▸ WHAT IS NEEDED: Reproduce the listing below line for line, with no change to any character.

▸ PROVIDED INFORMATION:
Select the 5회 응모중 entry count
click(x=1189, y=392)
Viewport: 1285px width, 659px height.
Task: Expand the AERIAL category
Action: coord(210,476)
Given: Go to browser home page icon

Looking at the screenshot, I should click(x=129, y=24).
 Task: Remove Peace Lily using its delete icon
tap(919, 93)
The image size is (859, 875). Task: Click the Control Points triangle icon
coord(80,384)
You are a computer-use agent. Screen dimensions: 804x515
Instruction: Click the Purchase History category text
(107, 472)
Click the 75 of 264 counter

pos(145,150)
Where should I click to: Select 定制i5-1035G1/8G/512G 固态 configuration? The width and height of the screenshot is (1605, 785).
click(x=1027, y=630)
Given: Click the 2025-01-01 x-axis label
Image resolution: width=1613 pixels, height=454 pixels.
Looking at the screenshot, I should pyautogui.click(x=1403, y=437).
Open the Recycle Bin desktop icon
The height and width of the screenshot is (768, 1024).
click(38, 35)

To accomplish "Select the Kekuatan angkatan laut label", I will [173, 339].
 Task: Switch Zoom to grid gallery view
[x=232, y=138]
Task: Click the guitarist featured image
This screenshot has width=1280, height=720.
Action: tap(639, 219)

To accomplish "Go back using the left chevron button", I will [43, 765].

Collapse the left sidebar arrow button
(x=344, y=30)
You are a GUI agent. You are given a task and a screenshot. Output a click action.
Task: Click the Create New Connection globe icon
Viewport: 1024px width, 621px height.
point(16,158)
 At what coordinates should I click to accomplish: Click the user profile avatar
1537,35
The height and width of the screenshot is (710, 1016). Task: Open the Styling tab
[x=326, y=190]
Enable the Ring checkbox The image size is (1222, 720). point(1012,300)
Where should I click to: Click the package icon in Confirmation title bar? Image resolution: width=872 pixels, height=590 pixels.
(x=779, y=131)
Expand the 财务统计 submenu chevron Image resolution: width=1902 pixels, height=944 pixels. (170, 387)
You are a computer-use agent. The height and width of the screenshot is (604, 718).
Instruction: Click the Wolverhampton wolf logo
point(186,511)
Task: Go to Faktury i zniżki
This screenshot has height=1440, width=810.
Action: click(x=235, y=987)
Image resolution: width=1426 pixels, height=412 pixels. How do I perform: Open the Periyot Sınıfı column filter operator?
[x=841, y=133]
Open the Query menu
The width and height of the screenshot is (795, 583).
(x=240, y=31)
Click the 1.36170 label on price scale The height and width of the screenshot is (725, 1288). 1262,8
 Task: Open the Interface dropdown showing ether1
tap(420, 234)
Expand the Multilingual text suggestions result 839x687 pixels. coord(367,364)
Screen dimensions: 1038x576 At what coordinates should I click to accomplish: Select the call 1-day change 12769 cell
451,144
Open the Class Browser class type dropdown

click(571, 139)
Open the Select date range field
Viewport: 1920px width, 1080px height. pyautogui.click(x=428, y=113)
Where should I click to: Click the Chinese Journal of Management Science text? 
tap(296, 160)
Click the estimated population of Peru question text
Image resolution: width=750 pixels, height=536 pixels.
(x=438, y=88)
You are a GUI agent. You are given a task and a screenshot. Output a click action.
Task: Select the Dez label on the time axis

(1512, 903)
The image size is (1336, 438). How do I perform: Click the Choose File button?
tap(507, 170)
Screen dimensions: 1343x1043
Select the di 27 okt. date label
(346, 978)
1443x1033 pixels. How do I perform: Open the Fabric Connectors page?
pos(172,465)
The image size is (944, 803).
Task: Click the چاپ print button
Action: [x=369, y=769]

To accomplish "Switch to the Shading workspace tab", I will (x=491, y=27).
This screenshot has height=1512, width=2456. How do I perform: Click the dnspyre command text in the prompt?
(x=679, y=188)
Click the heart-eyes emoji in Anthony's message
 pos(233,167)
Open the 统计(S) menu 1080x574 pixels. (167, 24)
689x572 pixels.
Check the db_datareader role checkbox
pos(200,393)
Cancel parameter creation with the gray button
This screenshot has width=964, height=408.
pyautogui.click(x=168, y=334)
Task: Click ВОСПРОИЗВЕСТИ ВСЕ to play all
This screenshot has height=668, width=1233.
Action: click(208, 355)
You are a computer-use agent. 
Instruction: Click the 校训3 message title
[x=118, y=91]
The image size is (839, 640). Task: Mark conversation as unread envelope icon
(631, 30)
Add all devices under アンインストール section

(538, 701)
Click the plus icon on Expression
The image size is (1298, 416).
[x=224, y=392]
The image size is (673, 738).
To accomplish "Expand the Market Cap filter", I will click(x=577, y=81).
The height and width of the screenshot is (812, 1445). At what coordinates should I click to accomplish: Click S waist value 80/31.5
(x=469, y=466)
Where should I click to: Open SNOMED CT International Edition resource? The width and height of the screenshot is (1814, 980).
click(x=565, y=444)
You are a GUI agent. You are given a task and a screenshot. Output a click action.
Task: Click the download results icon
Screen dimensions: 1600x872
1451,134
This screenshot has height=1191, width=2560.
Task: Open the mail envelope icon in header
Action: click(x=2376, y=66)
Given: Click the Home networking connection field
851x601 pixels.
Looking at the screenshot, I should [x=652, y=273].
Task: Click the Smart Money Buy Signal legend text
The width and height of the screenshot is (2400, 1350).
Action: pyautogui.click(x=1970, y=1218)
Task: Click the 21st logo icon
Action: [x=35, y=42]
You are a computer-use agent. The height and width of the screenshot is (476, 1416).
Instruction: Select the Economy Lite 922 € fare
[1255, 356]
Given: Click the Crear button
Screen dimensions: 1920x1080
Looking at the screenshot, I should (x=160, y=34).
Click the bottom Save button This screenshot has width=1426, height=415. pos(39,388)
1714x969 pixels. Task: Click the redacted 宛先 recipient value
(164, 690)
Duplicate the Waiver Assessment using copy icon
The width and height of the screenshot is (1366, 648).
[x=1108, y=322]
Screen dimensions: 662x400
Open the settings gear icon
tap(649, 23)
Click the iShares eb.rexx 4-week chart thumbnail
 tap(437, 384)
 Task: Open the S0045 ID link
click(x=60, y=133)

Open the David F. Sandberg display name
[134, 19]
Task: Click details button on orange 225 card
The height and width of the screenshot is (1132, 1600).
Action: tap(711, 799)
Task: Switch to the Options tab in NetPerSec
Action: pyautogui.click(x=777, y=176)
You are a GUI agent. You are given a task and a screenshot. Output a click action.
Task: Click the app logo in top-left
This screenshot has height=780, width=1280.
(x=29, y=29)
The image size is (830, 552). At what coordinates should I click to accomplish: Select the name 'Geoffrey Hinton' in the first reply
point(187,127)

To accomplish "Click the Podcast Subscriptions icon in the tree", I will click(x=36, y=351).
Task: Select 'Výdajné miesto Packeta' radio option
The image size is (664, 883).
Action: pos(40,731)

▸ FULL OUTPUT:
Select the 5회 응모중 entry count
click(x=1189, y=392)
Viewport: 1285px width, 659px height.
Task: Expand the AERIAL category
Action: coord(210,476)
Given: Go to browser home page icon

Looking at the screenshot, I should click(x=129, y=24).
 Task: Remove Peace Lily using its delete icon
tap(919, 93)
The image size is (859, 875). Task: Click the Control Points triangle icon
coord(80,384)
You are a computer-use agent. Screen dimensions: 804x515
Instruction: Click the Purchase History category text
(107, 472)
Click the 75 of 264 counter

pos(145,150)
Where should I click to: Select 定制i5-1035G1/8G/512G 固态 configuration? The width and height of the screenshot is (1605, 785).
click(x=1027, y=630)
Given: Click the 2025-01-01 x-axis label
Image resolution: width=1613 pixels, height=454 pixels.
Looking at the screenshot, I should pyautogui.click(x=1403, y=437).
Open the Recycle Bin desktop icon
The height and width of the screenshot is (768, 1024).
click(38, 35)

To accomplish "Select the Kekuatan angkatan laut label", I will [173, 339].
 Task: Switch Zoom to grid gallery view
[x=232, y=138]
Task: Click the guitarist featured image
This screenshot has width=1280, height=720.
Action: tap(639, 219)

To accomplish "Go back using the left chevron button", I will [43, 765].

Collapse the left sidebar arrow button
(x=344, y=30)
You are a GUI agent. You are given a task and a screenshot. Output a click action.
Task: Click the Create New Connection globe icon
Viewport: 1024px width, 621px height.
point(16,158)
 At what coordinates should I click to accomplish: Click the user profile avatar
1537,35
The height and width of the screenshot is (710, 1016). Task: Open the Styling tab
[x=326, y=190]
Enable the Ring checkbox The image size is (1222, 720). point(1012,300)
Where should I click to: Click the package icon in Confirmation title bar? Image resolution: width=872 pixels, height=590 pixels.
(x=779, y=131)
Expand the 财务统计 submenu chevron Image resolution: width=1902 pixels, height=944 pixels. (170, 387)
You are a computer-use agent. The height and width of the screenshot is (604, 718).
Instruction: Click the Wolverhampton wolf logo
point(186,511)
Task: Go to Faktury i zniżki
This screenshot has height=1440, width=810.
Action: click(x=235, y=987)
Image resolution: width=1426 pixels, height=412 pixels. How do I perform: Open the Periyot Sınıfı column filter operator?
[x=841, y=133]
Open the Query menu
The width and height of the screenshot is (795, 583).
(x=240, y=31)
Click the 1.36170 label on price scale The height and width of the screenshot is (725, 1288). 1262,8
 Task: Open the Interface dropdown showing ether1
tap(420, 234)
Expand the Multilingual text suggestions result 839x687 pixels. coord(367,364)
Screen dimensions: 1038x576 At what coordinates should I click to accomplish: Select the call 1-day change 12769 cell
451,144
Open the Class Browser class type dropdown

click(571, 139)
Open the Select date range field
Viewport: 1920px width, 1080px height. pyautogui.click(x=428, y=113)
Where should I click to: Click the Chinese Journal of Management Science text? 
tap(296, 160)
Click the estimated population of Peru question text
Image resolution: width=750 pixels, height=536 pixels.
(x=438, y=88)
You are a GUI agent. You are given a task and a screenshot. Output a click action.
Task: Select the Dez label on the time axis

(1512, 903)
The image size is (1336, 438). How do I perform: Click the Choose File button?
tap(507, 170)
Screen dimensions: 1343x1043
Select the di 27 okt. date label
(346, 978)
1443x1033 pixels. How do I perform: Open the Fabric Connectors page?
pos(172,465)
The image size is (944, 803).
Task: Click the چاپ print button
Action: [x=369, y=769]

To accomplish "Switch to the Shading workspace tab", I will (x=491, y=27).
This screenshot has height=1512, width=2456. How do I perform: Click the dnspyre command text in the prompt?
(x=679, y=188)
Click the heart-eyes emoji in Anthony's message
 pos(233,167)
Open the 统计(S) menu 1080x574 pixels. (167, 24)
689x572 pixels.
Check the db_datareader role checkbox
pos(200,393)
Cancel parameter creation with the gray button
This screenshot has width=964, height=408.
pyautogui.click(x=168, y=334)
Task: Click ВОСПРОИЗВЕСТИ ВСЕ to play all
This screenshot has height=668, width=1233.
Action: click(208, 355)
You are a computer-use agent. 
Instruction: Click the 校训3 message title
[x=118, y=91]
The image size is (839, 640). Task: Mark conversation as unread envelope icon
(631, 30)
Add all devices under アンインストール section

(538, 701)
Click the plus icon on Expression
The image size is (1298, 416).
[x=224, y=392]
The image size is (673, 738).
To accomplish "Expand the Market Cap filter", I will click(x=577, y=81).
The height and width of the screenshot is (812, 1445). At what coordinates should I click to accomplish: Click S waist value 80/31.5
(x=469, y=466)
Where should I click to: Open SNOMED CT International Edition resource? The width and height of the screenshot is (1814, 980).
click(x=565, y=444)
You are a GUI agent. You are given a task and a screenshot. Output a click action.
Task: Click the download results icon
Screen dimensions: 1600x872
1451,134
This screenshot has height=1191, width=2560.
Task: Open the mail envelope icon in header
Action: click(x=2376, y=66)
Given: Click the Home networking connection field
851x601 pixels.
Looking at the screenshot, I should [x=652, y=273].
Task: Click the Smart Money Buy Signal legend text
The width and height of the screenshot is (2400, 1350).
Action: pyautogui.click(x=1970, y=1218)
Task: Click the 21st logo icon
Action: [x=35, y=42]
You are a computer-use agent. The height and width of the screenshot is (476, 1416).
Instruction: Select the Economy Lite 922 € fare
[1255, 356]
Given: Click the Crear button
Screen dimensions: 1920x1080
Looking at the screenshot, I should (x=160, y=34).
Click the bottom Save button This screenshot has width=1426, height=415. pos(39,388)
1714x969 pixels. Task: Click the redacted 宛先 recipient value
(164, 690)
Duplicate the Waiver Assessment using copy icon
The width and height of the screenshot is (1366, 648).
[x=1108, y=322]
Screen dimensions: 662x400
Open the settings gear icon
tap(649, 23)
Click the iShares eb.rexx 4-week chart thumbnail
 tap(437, 384)
 Task: Open the S0045 ID link
click(x=60, y=133)

Open the David F. Sandberg display name
[134, 19]
Task: Click details button on orange 225 card
The height and width of the screenshot is (1132, 1600).
Action: tap(711, 799)
Task: Switch to the Options tab in NetPerSec
Action: pyautogui.click(x=777, y=176)
You are a GUI agent. You are given a task and a screenshot. Output a click action.
Task: Click the app logo in top-left
This screenshot has height=780, width=1280.
(x=29, y=29)
The image size is (830, 552). At what coordinates should I click to accomplish: Select the name 'Geoffrey Hinton' in the first reply
point(187,127)

To accomplish "Click the Podcast Subscriptions icon in the tree", I will click(x=36, y=351).
Task: Select 'Výdajné miesto Packeta' radio option
The image size is (664, 883).
Action: pos(40,731)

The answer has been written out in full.